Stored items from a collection
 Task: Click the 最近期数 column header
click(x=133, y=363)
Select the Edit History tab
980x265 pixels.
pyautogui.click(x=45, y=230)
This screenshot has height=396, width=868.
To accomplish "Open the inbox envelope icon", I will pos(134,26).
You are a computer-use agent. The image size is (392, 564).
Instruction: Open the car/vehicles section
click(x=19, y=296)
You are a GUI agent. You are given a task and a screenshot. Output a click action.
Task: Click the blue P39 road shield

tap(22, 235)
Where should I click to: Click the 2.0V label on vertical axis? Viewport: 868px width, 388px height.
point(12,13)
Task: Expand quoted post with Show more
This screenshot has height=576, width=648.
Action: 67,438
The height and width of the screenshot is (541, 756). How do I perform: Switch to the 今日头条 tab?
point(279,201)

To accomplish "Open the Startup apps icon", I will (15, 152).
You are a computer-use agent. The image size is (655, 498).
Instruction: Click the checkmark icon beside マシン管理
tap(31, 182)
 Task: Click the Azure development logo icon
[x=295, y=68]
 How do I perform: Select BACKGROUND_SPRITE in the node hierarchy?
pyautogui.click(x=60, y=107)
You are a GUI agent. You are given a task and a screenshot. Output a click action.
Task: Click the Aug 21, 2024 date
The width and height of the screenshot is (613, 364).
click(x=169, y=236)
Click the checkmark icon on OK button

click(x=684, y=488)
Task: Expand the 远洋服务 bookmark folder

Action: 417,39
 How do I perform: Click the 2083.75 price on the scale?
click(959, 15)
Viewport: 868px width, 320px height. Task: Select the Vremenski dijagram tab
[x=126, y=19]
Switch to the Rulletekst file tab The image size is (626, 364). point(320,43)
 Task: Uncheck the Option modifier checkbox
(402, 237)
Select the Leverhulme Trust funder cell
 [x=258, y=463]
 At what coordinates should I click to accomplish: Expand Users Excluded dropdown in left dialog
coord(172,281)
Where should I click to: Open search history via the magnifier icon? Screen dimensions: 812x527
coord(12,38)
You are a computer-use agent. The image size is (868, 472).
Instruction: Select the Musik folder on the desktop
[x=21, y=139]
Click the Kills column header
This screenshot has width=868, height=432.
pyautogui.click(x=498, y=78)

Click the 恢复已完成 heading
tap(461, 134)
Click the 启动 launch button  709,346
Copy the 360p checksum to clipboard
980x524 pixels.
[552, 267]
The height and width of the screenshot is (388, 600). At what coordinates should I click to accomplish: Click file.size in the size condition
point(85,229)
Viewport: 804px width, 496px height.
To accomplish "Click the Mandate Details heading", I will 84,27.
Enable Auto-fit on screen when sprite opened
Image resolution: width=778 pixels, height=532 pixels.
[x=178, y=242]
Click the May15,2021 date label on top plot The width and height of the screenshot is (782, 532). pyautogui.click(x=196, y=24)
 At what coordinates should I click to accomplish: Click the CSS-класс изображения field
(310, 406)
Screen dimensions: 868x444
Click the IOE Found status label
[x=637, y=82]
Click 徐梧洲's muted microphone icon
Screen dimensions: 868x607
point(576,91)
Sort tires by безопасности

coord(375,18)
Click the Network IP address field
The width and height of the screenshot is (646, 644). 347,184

> **Problem description**
Your response should consist solely of the lines from the one containing "Sort tires by безопасности" to the end of the entries, both ends included, exactly as they appear.

> **Result of this exercise**
Sort tires by безопасности

coord(375,18)
Click the Network IP address field
The width and height of the screenshot is (646, 644). 347,184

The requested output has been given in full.